SARS-CoV-2 B.1.1.7 (alpha) and B.1.351 (beta) variants induce pathogenic patterns in K18-hACE2 transgenic mice distinct from early strains.

SARS-CoV-2 variants of concern (VOC) B.1.1.7 (alpha) and B.1.351 (beta) show increased transmissibility and enhanced antibody neutralization resistance. Here we demonstrate in K18-hACE2 transgenic mice that B.1.1.7 and B.1.351 are 100-fold more lethal than the original SARS-CoV-2 bearing 614D. B.1.1.7 and B.1.351 cause more severe organ lesions in K18-hACE2 mice than early SARS-CoV-2 strains bearing 614D or 614G, with B.1.1.7 and B.1.351 infection resulting in distinct tissue-specific cytokine signatures, significant D-dimer depositions in vital organs and less pulmonary hypoxia signaling before death.

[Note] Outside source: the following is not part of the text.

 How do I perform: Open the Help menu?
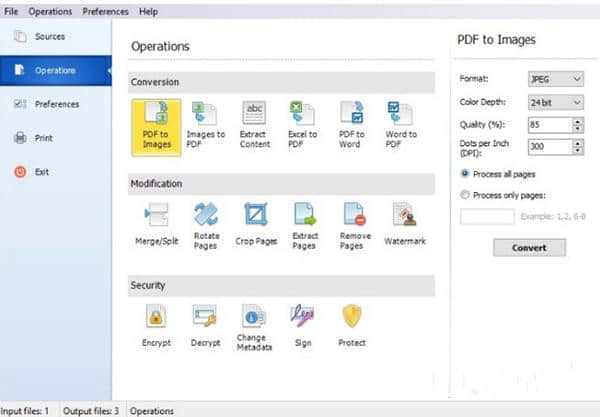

However, K18-hACE2 mice with prior infection of early SARS-CoV-2 strains or intramuscular immunization of viral spike or receptor binding domain are resistant to the lethal reinfection of B.1.1.7 or B.1.351, despite having reduced neutralization titers against these VOC than early strains. Our results thus distinguish pathogenic patterns in K18-hACE2 mice caused by B.1.1.7 and B.1.351 infection from those induced by early SARS-CoV-2 strains, and help inform potential medical interventions for combating COVID-19. Mutant SARS-CoV-2 strains such as B.1.1.7 and B.1.351 have been termed variants of concerns (VoC) due to their enhanced virulence. Here the authors show, using K18-hACE2 transgenic mouse models, that these two VoCs are also more pathogenic in mice, and induce immunity and pathology distinct from those from the earlier variants.